• [Dataset]:
- Opening Delimiter -

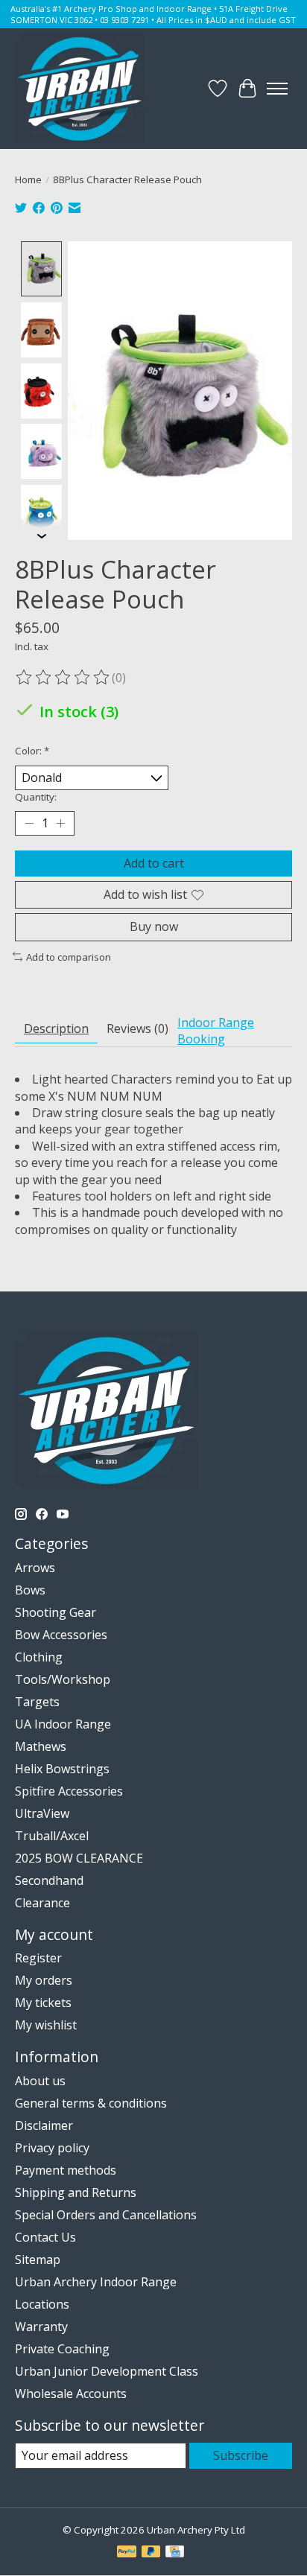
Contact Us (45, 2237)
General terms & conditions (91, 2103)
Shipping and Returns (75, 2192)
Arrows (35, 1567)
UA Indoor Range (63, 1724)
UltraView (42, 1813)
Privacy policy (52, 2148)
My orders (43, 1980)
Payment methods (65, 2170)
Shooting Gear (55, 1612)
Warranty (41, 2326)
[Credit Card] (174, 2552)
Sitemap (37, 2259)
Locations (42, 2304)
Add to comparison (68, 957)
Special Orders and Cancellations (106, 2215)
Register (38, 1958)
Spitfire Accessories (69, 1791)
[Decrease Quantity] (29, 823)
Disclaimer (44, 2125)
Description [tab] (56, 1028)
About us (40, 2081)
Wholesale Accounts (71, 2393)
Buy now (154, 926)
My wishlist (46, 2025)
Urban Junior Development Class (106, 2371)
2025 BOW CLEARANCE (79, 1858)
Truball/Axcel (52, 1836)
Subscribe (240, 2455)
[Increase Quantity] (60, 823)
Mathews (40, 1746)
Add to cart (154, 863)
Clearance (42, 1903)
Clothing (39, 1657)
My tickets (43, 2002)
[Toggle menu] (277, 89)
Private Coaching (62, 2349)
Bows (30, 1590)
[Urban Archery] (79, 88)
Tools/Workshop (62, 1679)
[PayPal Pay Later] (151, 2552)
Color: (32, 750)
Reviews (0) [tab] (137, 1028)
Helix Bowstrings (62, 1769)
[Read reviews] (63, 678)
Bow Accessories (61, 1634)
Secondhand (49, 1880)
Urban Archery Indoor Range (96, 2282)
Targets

- Closing Delimiter -
- Opening Delimiter -

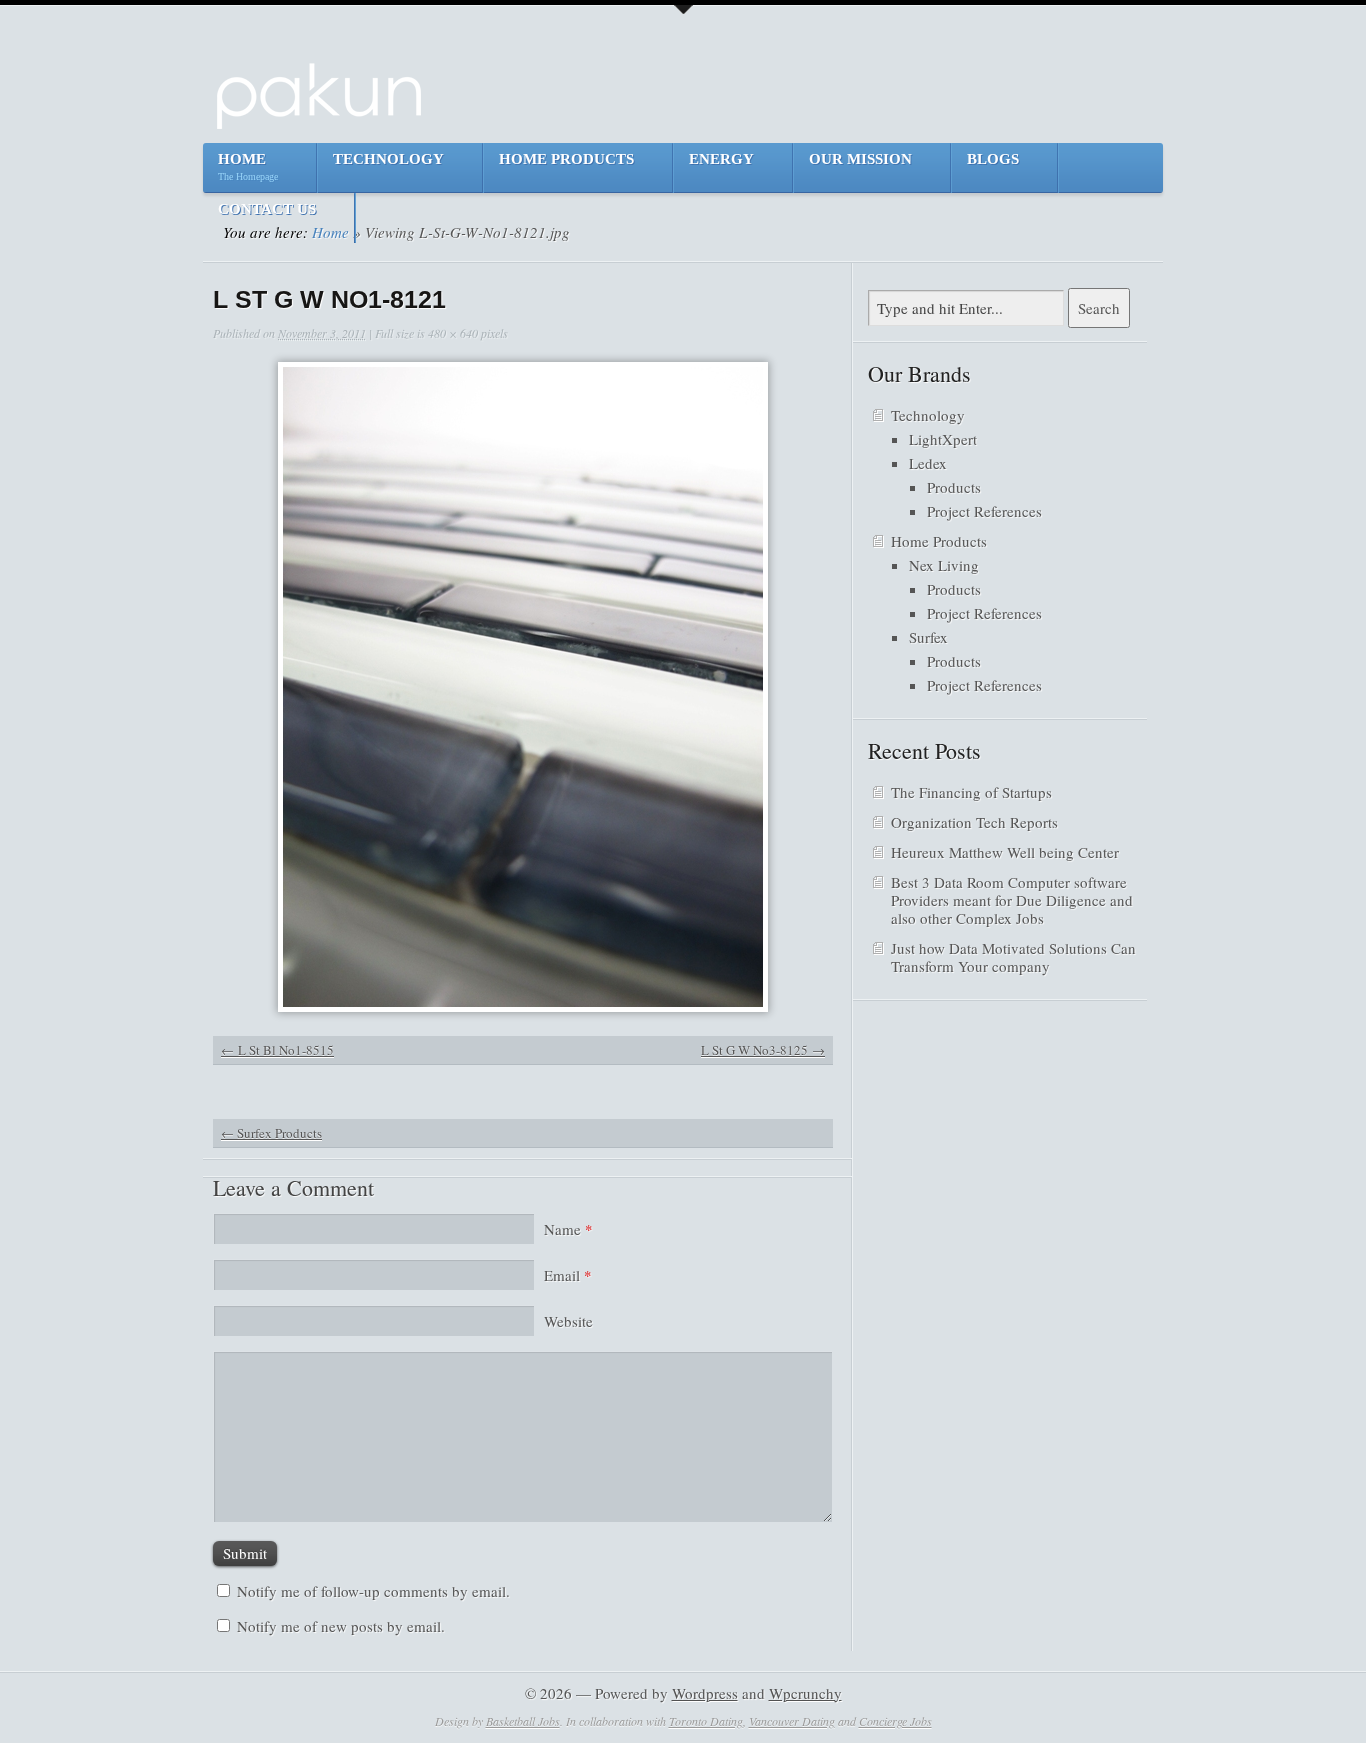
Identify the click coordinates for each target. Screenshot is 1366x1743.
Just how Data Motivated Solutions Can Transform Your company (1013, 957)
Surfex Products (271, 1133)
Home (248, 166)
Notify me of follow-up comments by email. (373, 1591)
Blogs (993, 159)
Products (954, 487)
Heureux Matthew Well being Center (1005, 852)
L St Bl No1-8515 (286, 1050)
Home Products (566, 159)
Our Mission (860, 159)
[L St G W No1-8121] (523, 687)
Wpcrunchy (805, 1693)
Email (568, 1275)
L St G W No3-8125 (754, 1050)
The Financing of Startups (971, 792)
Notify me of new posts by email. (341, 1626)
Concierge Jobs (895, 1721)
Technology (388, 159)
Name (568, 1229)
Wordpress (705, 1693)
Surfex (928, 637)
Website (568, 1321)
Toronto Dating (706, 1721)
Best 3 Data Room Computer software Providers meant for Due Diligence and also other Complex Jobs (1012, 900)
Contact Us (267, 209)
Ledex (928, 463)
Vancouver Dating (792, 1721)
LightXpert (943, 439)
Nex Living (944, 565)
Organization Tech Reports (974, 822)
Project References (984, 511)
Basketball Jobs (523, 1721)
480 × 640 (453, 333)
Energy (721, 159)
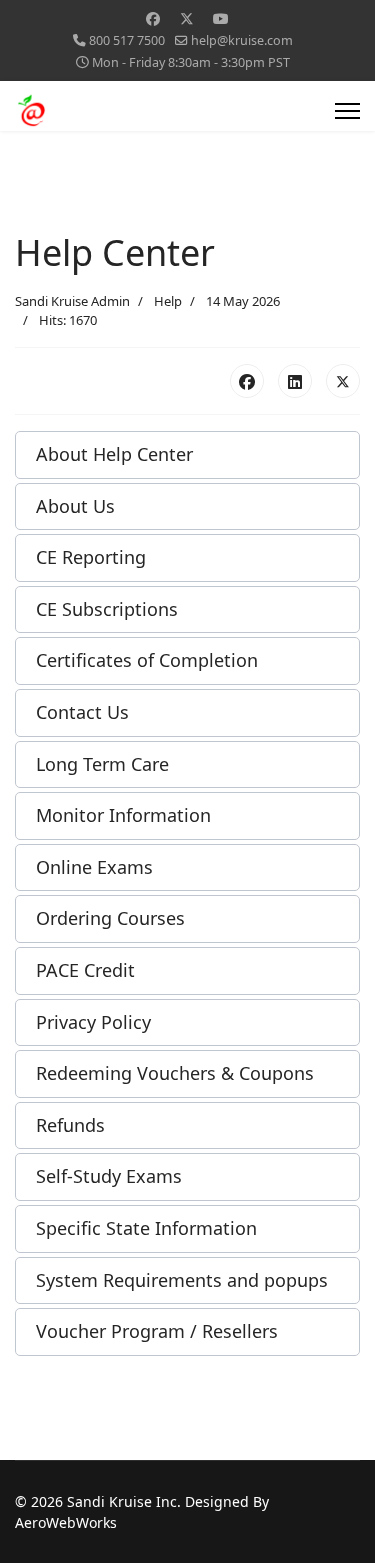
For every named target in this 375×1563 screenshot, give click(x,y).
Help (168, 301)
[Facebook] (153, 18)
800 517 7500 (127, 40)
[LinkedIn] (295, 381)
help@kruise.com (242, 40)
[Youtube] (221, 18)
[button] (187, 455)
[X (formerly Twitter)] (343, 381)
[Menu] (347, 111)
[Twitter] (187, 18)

- Closing Delimiter -

• [About this exercise]: Would you restate, exactly and with no pictures, the lines of the entries above from the one containing "Our Mission (860, 159)" through the one containing "help@kruise.com (242, 40)"?

• [Task output]:
Our Mission (860, 159)
[L St G W No1-8121] (523, 687)
Wpcrunchy (805, 1693)
Email (568, 1275)
L St G W No3-8125 (754, 1050)
The Financing of Startups (971, 792)
Notify me of new posts by email. (341, 1626)
Concierge Jobs (895, 1721)
Technology (388, 159)
Name (568, 1229)
Wordpress (705, 1693)
Surfex (928, 637)
Website (568, 1321)
Toronto Dating (706, 1721)
Best 3 Data Room Computer software Providers meant for Due Diligence and also other Complex Jobs (1012, 900)
Contact Us (267, 209)
Ledex (928, 463)
Vancouver Dating (792, 1721)
LightXpert (943, 439)
Nex Living (944, 565)
Organization Tech Reports (974, 822)
Project References (984, 511)
Basketball Jobs (523, 1721)
480 × 640 (453, 333)
Energy (721, 159)
For every named target in this 375×1563 screenshot, give click(x,y).
Help (168, 301)
[Facebook] (153, 18)
800 517 7500 (127, 40)
[LinkedIn] (295, 381)
help@kruise.com (242, 40)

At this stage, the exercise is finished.